Diseases and Disorders of the Cardiovascular System

  • Anemia: the blood doesn't have enough red blood cells or hemoglobin to carry an adequate amount of oxygen to the body's cells.
  • Aneurysm: a ballooned, weakened arterial wall.
  • Arrhythmias: abnormal heart rhythms.
  • Carditis: inflammation of the heart.
  • Endocarditis: Inflammation of the innermost lining of the heart.
  • Myocarditis: Inflammation of the muscular layer of the heart.
  • Pericarditis: Inflammation of the membranes that surround the heart (pericardium).
  • Congestive Heart Failure: Weakening of the heart over time, heart unable to pump enough blood to meet body's needs
  • Coronary Artery Disease (CAD): Atherosclerosis; narrowing of coronary arteries caused by hardening of the fatty plaque deposits within the arteries
  • Hypertension: High blood pressure; consistent resting blood pressure equal to or greater than 140/90 mm Hg.

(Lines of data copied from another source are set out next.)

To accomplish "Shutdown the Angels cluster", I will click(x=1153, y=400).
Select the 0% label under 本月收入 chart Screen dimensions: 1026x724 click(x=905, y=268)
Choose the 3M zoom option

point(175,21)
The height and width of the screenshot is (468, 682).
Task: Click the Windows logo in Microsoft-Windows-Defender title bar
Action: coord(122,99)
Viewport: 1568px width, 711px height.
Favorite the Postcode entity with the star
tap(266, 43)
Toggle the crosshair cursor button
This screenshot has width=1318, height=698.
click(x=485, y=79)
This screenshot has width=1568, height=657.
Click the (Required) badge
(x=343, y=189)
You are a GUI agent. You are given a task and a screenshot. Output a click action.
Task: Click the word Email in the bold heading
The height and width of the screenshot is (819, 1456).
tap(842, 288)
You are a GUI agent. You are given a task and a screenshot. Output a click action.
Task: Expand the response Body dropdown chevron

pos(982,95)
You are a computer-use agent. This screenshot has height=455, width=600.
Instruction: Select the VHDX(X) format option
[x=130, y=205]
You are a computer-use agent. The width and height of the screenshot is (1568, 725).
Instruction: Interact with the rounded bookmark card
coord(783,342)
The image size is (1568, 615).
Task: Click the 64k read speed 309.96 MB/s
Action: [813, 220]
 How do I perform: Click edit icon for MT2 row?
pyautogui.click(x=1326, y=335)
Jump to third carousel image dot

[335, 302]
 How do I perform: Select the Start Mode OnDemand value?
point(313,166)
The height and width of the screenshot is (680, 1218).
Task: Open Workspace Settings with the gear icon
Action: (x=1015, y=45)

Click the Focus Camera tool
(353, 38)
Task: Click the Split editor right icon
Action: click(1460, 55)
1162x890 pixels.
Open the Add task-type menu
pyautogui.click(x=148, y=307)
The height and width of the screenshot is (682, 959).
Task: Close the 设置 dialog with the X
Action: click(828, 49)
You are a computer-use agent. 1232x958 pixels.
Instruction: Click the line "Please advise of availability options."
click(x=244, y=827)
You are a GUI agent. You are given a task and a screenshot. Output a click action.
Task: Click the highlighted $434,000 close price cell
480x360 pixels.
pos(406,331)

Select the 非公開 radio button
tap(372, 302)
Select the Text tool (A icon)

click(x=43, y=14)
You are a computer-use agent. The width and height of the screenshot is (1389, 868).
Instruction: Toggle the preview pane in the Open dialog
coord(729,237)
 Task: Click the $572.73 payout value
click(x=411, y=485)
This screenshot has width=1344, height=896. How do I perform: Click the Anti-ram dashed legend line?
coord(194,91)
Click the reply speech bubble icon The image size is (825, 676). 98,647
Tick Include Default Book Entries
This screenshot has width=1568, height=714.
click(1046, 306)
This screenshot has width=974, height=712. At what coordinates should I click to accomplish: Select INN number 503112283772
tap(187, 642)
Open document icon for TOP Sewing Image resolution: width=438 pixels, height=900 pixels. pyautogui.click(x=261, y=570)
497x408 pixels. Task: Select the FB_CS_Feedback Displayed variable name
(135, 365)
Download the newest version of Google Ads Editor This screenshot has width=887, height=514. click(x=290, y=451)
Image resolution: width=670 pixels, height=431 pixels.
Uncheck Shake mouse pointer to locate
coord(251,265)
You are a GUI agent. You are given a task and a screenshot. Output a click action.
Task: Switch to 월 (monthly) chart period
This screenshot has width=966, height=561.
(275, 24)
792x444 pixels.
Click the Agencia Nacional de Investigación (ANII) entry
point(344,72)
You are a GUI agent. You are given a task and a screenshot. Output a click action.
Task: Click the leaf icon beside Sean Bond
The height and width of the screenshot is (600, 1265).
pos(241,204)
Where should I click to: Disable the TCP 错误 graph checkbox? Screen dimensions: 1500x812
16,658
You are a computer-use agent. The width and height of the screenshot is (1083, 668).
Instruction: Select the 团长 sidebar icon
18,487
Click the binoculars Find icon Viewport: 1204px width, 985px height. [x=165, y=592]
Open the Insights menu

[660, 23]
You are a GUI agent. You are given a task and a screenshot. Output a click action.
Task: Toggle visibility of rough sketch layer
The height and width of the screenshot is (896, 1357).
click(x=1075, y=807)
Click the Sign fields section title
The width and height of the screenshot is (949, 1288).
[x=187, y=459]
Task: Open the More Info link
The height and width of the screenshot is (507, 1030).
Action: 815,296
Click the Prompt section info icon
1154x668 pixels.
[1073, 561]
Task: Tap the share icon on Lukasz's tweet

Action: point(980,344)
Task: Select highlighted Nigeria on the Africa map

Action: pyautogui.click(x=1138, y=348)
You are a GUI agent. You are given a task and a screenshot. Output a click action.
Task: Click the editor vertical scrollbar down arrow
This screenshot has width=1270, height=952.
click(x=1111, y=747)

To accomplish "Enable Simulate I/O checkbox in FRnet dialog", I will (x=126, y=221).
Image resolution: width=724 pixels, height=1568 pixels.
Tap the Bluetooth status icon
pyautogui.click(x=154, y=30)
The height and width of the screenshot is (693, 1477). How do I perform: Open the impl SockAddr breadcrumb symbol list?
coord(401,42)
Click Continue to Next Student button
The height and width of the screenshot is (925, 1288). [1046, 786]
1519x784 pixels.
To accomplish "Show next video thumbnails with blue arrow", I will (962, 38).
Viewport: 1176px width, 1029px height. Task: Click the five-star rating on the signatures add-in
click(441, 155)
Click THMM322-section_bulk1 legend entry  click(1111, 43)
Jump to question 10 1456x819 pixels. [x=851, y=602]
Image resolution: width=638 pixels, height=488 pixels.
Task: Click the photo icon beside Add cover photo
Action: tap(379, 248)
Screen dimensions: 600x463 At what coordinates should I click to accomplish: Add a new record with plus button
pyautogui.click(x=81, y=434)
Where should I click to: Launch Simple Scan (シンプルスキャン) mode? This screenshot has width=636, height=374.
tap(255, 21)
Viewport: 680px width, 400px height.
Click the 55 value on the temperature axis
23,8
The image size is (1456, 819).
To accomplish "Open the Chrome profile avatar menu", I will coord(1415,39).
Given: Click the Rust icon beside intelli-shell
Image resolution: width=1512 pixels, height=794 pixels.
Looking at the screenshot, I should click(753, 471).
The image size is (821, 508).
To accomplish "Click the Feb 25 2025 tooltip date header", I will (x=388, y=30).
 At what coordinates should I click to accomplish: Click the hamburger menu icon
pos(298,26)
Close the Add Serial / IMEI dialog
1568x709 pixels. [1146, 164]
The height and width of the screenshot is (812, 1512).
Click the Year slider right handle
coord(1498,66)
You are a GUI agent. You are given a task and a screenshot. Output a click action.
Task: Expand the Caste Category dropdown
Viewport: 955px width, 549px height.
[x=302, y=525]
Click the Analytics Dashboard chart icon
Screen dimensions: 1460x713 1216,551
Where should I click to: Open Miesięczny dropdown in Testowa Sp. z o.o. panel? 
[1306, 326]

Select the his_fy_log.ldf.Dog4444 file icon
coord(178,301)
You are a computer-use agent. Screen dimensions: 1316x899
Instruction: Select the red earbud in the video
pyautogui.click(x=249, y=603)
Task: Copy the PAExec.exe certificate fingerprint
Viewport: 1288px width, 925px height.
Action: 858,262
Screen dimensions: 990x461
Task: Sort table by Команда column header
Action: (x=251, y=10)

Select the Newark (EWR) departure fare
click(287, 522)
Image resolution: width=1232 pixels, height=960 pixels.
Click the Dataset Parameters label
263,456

  • Leukemia: bone marrow produces a large number of abnormal WBCS.
  • Murmurs: abnormal heart sounds.
  • Myocardial Infarction: Heart attack; damage to cardiac muscle due to a lack of blood supply
  • Sickle Cell Anemia: abnormal hemoglobin causes RBCs to change to a sickle shape; abnormal cells stick in capillaries.
  • Thalassemia: inherited form of anemia; defective hemoglobin chain causes small, pale, and short-lived RBCs.
  • Thrombophlebitis: blood clots and inflammation develops in a vein.
  • Varicose Veins: twisted, dilated veins.